The testing and certification of foreign language proficiency have become increasingly important in education. High-stakes language tests are frequently used as gatekeeping tools, serving as key requirements for admission to and completion of educational programs. A standard feature of modern language assessment is the inclusion of open-ended tasks that require candidates to produce extended samples of writing and speech. However, assessing such tasks poses significant challenges: it is time-consuming, costly, and often suffers from reliability issues. As a result, automated assessment of both written and spoken production has become a critical area of research and commercial development.

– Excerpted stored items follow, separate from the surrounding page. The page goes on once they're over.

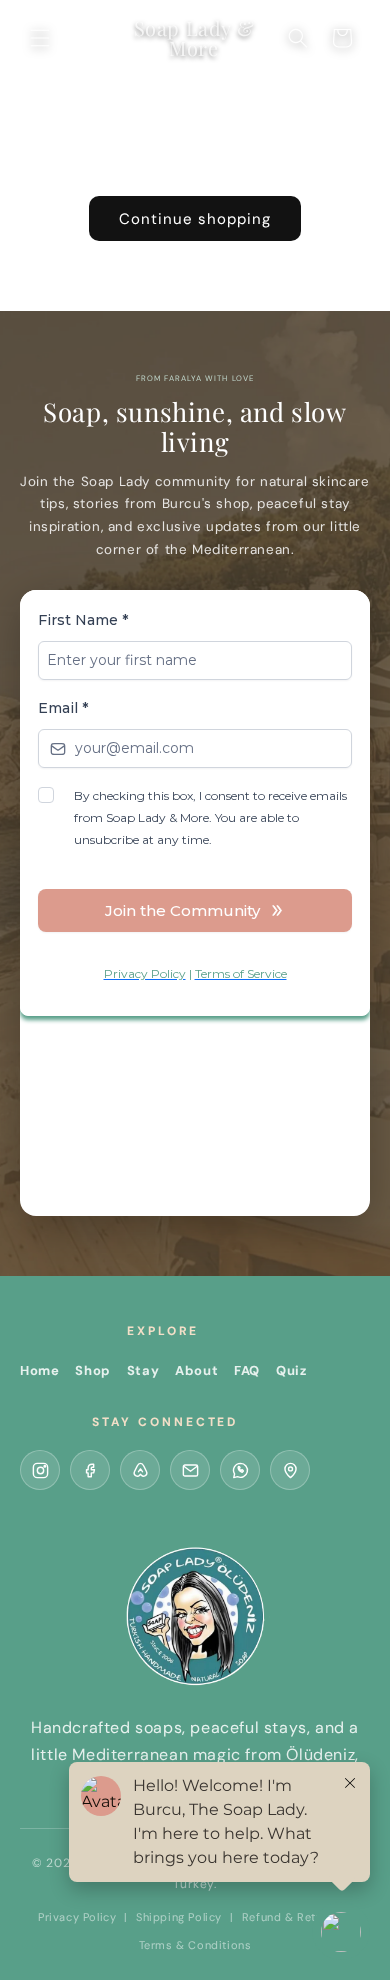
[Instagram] (40, 1470)
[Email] (190, 1470)
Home (39, 1370)
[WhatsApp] (240, 1470)
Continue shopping (195, 219)
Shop (92, 1370)
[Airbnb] (140, 1470)
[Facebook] (90, 1470)
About (196, 1370)
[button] (40, 38)
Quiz (291, 1370)
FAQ (247, 1370)
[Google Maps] (290, 1470)
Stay (143, 1370)
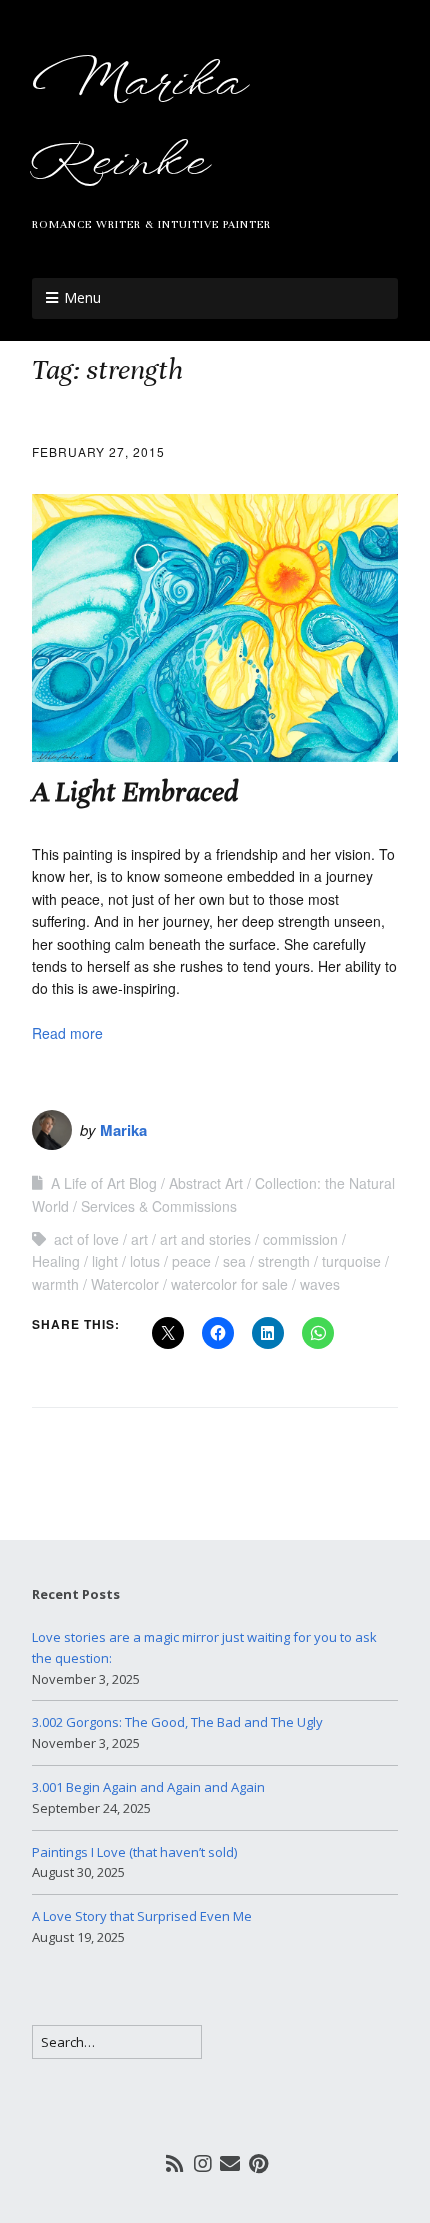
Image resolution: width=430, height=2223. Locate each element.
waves (320, 1284)
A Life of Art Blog (104, 1183)
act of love (86, 1239)
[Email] (230, 2163)
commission (300, 1239)
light (105, 1261)
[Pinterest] (258, 2163)
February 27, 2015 (98, 451)
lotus (145, 1261)
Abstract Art (206, 1183)
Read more (67, 1033)
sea (234, 1261)
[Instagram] (203, 2163)
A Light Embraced (135, 792)
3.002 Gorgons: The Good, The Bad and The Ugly (177, 1722)
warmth (55, 1284)
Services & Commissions (159, 1206)
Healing (56, 1261)
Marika (123, 1130)
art (139, 1239)
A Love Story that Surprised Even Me (142, 1916)
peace (191, 1261)
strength (284, 1261)
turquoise (351, 1261)
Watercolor (125, 1284)
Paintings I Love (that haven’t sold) (134, 1852)
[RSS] (175, 2163)
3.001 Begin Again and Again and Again (148, 1787)
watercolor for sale (229, 1284)
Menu (82, 297)
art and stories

Several automated language assessment systems have been developed. The most widely-known are e-rater and SpeechRater, created by Educational Testing Service (ETS) and used in the assessment of the TOEFL exam. Research indicates that these systems demonstrate high levels of accuracy, validity, and reliability. However, they provide limited meaningful feedback to both examiners and test-takers relating to specific linguistic features influencing the assessment result. This raises concerns about the accountability, particularly in cases when candidates seek justification for their scores.
This presentation will review research on the role of linguistic features in automated assessment of non-native speakers’ written and spoken production. It will include the results of my own studies, which examined how lexical and phraseological characteristics of EFL learners' written output contributed to the prediction of scores assigned by human raters.